Nabestaanden kunnen om verschillende redenen het medisch dossier van een overleden familielid willen inzien. Zo kan er een erfelijke ziekte in het spel zijn of kan het vermoeden zijn gerezen dat bij de behandeling fouten zijn gemaakt. Ook kunnen er twijfels zijn over de wils-bekwaamheid van de betrokkene die in zijn laatste levensfase zijn testament heeft veranderd ten nadele van een of meer nabestaanden. Het medisch dossier kan dan in aantal gevallen opheldering bieden. De arts mag nabestaanden echter niet zomaar inzage daarin geven. De privacywetgeving is weliswaar niet meer van toepassing, maar het beroepsgeheim van de arts werkt door na overlijden.
Op dit moment bestaat voor inzage door nabestaanden geen wettelijke regeling. Dit gaat echter veranderen: bij de Eerste Kamer ligt een wetsvoorstel waarin het inzagerecht van nabestaanden wordt vastgelegd. De regeling gaat deel uitmaken van de zogenoemde Wet op de geneeskundige behandelingsovereenkomst (art. 7:458a en 458b BW; Kamerstukken I, 34994).

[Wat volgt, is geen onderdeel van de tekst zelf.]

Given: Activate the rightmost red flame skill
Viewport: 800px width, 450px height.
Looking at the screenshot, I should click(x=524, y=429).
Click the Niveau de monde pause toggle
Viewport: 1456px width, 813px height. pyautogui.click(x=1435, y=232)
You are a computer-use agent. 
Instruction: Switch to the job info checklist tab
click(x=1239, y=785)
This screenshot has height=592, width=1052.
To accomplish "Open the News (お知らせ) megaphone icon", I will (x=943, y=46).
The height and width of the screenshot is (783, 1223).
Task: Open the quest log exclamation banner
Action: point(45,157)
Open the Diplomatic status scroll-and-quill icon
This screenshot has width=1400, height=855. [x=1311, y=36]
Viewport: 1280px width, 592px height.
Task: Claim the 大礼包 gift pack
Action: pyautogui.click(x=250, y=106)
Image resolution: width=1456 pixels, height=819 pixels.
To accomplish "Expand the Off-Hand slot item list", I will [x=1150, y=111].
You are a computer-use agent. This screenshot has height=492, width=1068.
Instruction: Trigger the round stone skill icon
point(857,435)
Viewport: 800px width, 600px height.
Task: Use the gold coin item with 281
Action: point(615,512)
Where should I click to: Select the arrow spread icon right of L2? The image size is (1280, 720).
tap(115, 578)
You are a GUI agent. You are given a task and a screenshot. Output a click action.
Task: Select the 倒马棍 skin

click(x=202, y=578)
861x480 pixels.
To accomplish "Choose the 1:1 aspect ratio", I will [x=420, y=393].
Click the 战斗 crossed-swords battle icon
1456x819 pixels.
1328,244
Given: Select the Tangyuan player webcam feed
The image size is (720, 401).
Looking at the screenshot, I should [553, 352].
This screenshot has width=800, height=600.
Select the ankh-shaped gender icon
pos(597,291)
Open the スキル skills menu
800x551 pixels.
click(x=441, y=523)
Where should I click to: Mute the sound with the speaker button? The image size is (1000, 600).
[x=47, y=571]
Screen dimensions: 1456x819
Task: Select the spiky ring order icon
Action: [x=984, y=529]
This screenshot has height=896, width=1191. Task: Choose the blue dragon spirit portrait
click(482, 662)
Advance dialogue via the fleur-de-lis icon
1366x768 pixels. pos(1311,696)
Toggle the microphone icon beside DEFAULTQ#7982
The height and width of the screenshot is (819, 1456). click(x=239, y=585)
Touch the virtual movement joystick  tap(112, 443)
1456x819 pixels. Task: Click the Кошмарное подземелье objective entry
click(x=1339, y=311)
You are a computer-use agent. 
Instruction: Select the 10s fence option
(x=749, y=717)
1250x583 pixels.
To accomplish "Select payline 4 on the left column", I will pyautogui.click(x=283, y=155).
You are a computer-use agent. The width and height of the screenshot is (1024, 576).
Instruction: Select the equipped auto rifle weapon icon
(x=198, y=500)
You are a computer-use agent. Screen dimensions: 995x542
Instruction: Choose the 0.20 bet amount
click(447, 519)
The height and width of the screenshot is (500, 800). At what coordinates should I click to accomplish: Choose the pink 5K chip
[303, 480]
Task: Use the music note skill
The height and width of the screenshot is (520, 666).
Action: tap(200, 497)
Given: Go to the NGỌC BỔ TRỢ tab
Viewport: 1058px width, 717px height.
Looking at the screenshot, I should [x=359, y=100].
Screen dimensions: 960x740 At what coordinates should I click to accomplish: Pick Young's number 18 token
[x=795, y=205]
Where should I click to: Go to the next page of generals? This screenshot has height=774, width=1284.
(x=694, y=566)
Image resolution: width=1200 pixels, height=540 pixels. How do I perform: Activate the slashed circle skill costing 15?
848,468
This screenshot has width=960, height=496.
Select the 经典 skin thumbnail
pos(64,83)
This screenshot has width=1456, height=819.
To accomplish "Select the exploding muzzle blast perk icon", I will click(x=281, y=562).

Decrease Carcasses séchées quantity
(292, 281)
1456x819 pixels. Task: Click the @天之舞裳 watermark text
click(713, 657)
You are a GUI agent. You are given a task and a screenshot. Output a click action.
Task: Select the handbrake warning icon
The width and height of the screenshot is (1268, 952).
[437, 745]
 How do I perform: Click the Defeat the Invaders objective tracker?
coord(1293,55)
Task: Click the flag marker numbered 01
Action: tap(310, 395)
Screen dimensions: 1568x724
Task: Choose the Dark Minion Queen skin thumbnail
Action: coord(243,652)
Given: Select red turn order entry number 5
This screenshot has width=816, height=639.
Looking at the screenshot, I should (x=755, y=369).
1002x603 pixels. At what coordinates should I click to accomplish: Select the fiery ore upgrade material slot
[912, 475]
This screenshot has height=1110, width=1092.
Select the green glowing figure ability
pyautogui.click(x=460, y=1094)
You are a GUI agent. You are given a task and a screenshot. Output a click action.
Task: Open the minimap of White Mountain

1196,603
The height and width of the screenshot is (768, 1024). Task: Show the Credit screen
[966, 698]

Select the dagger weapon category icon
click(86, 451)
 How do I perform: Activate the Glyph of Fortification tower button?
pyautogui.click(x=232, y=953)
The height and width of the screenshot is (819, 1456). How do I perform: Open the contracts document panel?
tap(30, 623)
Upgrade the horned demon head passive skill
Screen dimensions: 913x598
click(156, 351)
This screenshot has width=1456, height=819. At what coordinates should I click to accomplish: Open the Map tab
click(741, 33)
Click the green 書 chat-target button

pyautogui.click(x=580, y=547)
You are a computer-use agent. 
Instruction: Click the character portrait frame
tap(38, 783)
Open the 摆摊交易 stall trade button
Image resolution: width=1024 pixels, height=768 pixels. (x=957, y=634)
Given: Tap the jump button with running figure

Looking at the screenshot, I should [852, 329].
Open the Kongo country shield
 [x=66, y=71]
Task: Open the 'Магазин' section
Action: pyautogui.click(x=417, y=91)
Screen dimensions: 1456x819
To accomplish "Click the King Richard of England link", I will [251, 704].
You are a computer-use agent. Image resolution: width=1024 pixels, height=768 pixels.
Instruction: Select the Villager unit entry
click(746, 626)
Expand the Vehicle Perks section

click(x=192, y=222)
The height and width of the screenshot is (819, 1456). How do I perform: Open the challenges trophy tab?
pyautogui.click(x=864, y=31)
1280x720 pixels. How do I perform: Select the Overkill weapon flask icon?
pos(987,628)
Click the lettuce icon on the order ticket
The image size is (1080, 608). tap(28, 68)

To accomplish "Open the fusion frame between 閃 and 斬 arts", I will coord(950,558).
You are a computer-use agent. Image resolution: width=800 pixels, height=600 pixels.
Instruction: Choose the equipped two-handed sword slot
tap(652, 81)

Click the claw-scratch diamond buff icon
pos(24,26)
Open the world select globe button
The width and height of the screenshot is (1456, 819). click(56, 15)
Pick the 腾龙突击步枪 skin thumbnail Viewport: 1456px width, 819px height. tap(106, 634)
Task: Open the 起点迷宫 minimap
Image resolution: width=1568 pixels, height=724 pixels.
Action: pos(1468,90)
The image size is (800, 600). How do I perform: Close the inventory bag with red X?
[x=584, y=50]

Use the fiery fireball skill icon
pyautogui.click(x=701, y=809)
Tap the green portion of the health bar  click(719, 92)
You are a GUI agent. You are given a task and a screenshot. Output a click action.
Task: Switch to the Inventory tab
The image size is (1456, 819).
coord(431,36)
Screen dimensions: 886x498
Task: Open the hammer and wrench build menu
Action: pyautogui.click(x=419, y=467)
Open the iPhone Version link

De regeling is niet eenvoudig te doorgronden en tijdens de parlementaire behandeling alleen maar ingewikkelder geworden. Het is hier niet de plaats om de regeling in extenso te bespreken. Wat wel opvalt, is dat een bekende grondslag voor inzage door nabestaanden, te weten de veronderstelde toestemming van de overledene, daarin ontbreekt. Wat is veronderstelde toestemming in dit verband precies? Waarom heeft de regering ervan afgezien deze grond in de wet op te nemen? En is dat verstandig? Daarover gaat deze blog.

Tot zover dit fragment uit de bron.